Women’s driving has deeply influenced art in the region. Men and women alike pushed for the change and while some artworks when viral, we saw the emergence of Barbie dolls clad in abayas with car-door wings hoping to get behind the wheel and satirical videos on social media take over the world by storm. Today when the dream has become a reality, we look back at some of the most iconic and popular artworks that are trending again because #SaudiWomenCanDrive.

“When you see a man’s point of view on subjects that are not related to his own gender, it shows the strength of support for the matter much more than when a women tackles it, as she sees it as her right.” Saudi artist Khalid Zahid is seen here with ‘Amal’, which translates to hope in Arabic. The Barbie doll with car wings delves deeper into the relationship between hope and emancipation. To Amal’s luck, women’s dream to drive has now become a reality.

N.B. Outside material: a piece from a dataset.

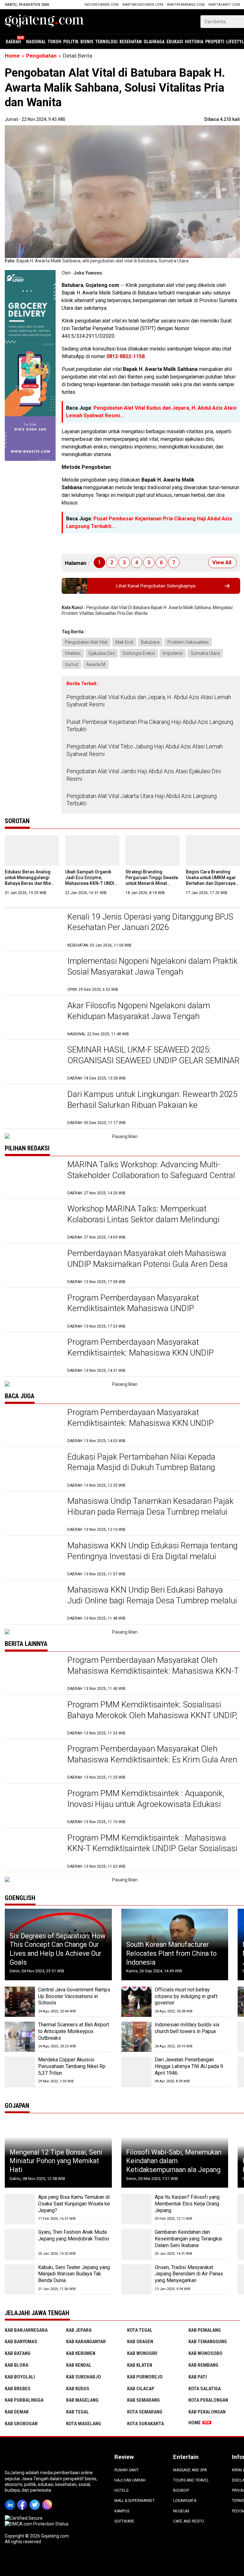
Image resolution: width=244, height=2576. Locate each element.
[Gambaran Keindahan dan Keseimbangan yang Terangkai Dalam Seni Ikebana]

Painting by Saudi artist Tagreed Bagshi. “I have been sharing my opinion by means of paintings that are relevant to this extremely important issue and I was very hopeful that this dream would be realized because Saudi women deserve it,” she said.

A popular piece from ‘Allowed’ series by Kuwaiti graphic designer Mohammed Sharaf went viral in 2013. “Saudi women earned this victory, and they own it,” the artist told Saudi Gazette.

“I don’t like the backseat” from the project called ‘We the Women’ by Saudi artist Areej Khan. The bumper stickers with various slogans endorsed women driving in the Kingdom and went viral on social media in 2009.

By Saudi artist Arwa AlNeami. “In the past we were behind the steering wheel of bumper cars while dreaming to be ideal drivers, but now we can enjoy the collision of the bumper cars because we will drive in reality,” the artist told Saudi Gazette.

‘I am a driver’ from the series ‘I Am’ By Manal Al Dowayan.